All consecutive patients with mPDAC (Jan’12-Dec’15) were included. The primary end-point was overall survival (OS), defined as time from starting first-line chemotherapy (for patients receiving chemotherapy) or from first Medical Oncology appointment (for those receiving best supportive care (BSC)), to date of death (or date last seen for patients alive at data cut-off date). Kaplan-Meier and uni/multivariable Cox-regression were employed for survival analyses.

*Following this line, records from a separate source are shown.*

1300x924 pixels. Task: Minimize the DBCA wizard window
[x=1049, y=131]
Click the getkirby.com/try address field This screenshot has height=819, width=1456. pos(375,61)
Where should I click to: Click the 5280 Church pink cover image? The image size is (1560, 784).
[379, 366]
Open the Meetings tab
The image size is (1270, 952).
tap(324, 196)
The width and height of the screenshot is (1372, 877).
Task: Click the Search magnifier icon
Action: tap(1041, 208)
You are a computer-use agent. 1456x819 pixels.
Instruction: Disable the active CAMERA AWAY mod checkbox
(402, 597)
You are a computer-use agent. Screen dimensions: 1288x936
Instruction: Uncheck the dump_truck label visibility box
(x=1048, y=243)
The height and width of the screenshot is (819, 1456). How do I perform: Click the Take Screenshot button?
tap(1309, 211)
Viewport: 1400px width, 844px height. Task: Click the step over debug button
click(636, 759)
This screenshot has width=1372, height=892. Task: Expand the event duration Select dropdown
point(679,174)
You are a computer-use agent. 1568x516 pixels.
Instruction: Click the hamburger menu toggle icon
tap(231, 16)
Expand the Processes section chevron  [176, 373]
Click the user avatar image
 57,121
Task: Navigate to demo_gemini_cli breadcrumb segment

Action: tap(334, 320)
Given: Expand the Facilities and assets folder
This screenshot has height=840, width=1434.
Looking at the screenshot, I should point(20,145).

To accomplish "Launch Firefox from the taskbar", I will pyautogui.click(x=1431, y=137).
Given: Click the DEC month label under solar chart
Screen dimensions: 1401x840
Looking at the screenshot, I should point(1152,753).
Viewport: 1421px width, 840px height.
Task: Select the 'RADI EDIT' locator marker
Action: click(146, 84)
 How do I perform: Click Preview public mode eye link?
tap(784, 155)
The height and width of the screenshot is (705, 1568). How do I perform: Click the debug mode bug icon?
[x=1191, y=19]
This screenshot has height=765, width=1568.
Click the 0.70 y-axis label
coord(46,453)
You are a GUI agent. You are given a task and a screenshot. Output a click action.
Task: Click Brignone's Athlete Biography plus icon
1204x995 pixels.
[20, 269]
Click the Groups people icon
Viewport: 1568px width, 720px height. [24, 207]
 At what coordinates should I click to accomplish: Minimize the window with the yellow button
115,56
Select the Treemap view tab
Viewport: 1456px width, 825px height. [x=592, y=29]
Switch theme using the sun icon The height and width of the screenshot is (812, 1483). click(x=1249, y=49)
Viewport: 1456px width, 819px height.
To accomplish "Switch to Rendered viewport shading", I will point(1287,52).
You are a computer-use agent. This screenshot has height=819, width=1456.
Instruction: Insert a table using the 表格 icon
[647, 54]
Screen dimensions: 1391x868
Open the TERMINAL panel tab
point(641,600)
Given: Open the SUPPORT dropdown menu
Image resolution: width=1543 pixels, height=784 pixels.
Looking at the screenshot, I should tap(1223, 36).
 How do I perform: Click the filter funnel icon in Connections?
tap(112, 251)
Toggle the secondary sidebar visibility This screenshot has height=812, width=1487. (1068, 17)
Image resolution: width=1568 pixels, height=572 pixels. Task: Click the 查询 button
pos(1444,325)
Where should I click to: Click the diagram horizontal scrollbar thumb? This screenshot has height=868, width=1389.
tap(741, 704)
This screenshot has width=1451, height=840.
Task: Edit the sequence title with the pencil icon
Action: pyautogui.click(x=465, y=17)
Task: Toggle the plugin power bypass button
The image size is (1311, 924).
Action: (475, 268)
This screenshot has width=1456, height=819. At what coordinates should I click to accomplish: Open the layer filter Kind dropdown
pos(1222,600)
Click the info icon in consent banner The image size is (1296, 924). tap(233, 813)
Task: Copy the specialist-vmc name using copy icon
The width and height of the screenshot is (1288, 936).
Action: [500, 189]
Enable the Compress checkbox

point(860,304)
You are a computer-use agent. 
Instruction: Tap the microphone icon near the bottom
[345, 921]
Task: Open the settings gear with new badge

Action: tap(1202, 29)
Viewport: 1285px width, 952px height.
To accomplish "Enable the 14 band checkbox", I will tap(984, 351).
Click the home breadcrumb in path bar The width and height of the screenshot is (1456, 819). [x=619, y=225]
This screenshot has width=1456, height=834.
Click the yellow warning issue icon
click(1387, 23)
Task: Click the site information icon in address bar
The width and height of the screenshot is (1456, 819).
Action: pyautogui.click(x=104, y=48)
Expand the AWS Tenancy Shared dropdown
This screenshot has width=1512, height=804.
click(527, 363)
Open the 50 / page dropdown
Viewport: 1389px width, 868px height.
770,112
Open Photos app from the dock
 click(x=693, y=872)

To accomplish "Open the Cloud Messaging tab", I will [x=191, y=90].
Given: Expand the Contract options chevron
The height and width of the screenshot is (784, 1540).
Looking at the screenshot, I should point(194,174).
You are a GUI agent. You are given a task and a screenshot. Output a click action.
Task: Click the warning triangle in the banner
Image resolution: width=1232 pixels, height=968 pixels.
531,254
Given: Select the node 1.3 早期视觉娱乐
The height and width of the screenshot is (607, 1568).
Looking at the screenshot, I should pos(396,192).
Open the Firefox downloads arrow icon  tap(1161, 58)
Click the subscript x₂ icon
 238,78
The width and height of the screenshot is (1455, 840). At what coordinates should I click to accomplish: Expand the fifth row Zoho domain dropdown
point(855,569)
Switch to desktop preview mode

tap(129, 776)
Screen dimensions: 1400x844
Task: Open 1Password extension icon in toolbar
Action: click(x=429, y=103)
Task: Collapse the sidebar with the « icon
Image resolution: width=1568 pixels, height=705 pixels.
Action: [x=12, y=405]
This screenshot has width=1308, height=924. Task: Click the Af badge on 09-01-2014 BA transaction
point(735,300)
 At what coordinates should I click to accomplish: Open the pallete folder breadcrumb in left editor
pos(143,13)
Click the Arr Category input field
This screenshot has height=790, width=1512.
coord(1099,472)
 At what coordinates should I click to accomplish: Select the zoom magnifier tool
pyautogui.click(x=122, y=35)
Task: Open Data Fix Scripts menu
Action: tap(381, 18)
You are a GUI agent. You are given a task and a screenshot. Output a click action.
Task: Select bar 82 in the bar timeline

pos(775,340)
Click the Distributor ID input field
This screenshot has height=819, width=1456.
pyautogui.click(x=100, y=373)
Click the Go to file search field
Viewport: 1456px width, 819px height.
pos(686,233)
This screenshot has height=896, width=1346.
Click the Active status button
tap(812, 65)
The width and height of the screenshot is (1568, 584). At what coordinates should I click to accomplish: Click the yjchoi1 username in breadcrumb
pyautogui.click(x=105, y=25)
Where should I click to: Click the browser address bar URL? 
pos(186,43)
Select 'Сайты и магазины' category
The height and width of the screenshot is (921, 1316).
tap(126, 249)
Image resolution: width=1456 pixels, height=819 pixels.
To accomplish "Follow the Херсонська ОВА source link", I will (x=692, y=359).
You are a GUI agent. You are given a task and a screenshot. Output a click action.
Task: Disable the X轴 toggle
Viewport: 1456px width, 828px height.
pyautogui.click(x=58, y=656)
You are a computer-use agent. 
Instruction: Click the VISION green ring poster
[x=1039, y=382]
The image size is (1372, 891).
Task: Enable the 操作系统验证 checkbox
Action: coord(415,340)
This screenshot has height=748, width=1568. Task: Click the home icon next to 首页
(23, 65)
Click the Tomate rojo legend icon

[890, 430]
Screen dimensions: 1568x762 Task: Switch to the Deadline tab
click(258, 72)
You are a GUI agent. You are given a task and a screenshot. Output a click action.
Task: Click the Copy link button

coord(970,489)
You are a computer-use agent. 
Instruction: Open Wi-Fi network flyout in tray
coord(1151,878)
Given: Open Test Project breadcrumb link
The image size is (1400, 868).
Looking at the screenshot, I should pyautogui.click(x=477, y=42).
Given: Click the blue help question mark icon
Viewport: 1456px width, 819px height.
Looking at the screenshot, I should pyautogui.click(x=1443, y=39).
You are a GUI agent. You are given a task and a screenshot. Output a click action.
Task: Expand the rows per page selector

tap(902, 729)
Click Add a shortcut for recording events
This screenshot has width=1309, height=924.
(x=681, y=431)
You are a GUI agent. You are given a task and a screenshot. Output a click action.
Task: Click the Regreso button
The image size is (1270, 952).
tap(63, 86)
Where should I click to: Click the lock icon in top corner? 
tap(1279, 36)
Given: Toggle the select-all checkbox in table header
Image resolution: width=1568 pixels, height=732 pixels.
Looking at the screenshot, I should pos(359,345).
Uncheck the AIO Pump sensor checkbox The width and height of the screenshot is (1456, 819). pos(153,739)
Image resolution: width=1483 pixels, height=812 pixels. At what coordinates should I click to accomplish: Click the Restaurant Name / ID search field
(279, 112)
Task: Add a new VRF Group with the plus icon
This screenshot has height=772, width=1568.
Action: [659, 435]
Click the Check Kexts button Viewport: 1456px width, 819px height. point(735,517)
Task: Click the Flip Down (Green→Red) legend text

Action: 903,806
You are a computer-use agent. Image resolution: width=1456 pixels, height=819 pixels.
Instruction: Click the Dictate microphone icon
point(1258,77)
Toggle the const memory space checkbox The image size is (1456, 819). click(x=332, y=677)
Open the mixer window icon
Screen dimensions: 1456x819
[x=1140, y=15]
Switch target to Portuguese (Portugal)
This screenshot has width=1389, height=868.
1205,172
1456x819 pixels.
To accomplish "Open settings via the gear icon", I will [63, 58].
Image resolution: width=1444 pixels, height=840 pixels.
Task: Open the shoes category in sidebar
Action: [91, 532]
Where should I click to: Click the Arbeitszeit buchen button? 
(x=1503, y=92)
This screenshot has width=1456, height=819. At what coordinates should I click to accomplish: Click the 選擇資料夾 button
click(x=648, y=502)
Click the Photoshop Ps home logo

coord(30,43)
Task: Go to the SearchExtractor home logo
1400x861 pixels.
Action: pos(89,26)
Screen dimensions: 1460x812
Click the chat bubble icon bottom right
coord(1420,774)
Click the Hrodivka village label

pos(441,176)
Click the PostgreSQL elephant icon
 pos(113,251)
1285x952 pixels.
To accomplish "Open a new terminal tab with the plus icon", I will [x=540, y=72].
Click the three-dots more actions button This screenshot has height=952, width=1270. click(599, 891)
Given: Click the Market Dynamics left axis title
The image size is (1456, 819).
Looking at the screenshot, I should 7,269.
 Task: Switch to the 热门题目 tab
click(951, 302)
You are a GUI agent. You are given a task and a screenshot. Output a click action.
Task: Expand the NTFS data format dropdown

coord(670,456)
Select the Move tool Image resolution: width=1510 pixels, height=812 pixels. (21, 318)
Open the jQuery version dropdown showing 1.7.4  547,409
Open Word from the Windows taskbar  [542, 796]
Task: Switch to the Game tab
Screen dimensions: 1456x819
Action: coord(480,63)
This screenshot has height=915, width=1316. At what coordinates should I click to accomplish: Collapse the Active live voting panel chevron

In total, 374 patients were included. Median age was 68 years and 53% were male. Baseline performance status (PS) was 0-1 in 54%; 2 in 27% and ≥3 in 19%. At the end of follow-up, 94% of patients had died. Among 207 (55%) patients who received chemotherapy (PS 0-1 (76%), 2 (23%) and 3 (1%)), the median OS was 4.9 months (95% confidence interval (CI): 4.4-6.1). Chemotherapy regimens included gemcitabine (51% of treated patients; median OS 4.2 months, 95% CI: 3.5-4.7), gemcitabine/capecitabine (23%; 6.6 months, 95% CI: 4.5-9.6), gemcitabine/nab-paclitaxel (12%; 5.4 months, 95% CI: 3.4-7.7), FOLFIRINOX (9%; 10.7 months, 95% CI: 7.5-14.1) or others (5%). Median OS was longer with combination chemotherapy (7.4 months, 95% CI: 5.9-9.2) compared to monotherapy (4.2 months, 95% CI: 3.6-4.7), p<0.001. The median OS was 1.3 months (95% CI: 1.1-1.7) in 167 (45%) patients who had BSC (presented primarily with PS 2 (32%) or 3 (42%)). Multivariable analysis identified PS<3 (p<0.001) and combination chemotherapy (p0.002) as independent favourable prognostic factors in chemotherapy-treated patients. Only 21 (10%) patients who received chemotherapy received second-line chemotherapy; two patients received third-line treatment.
Improving outcomes for patients with mPDAC remains challenging with approximately half of patients receiving first-line chemotherapy and few receiving second-line treatment. Combination chemotherapy improves outcomes compared to monotherapy or BSC.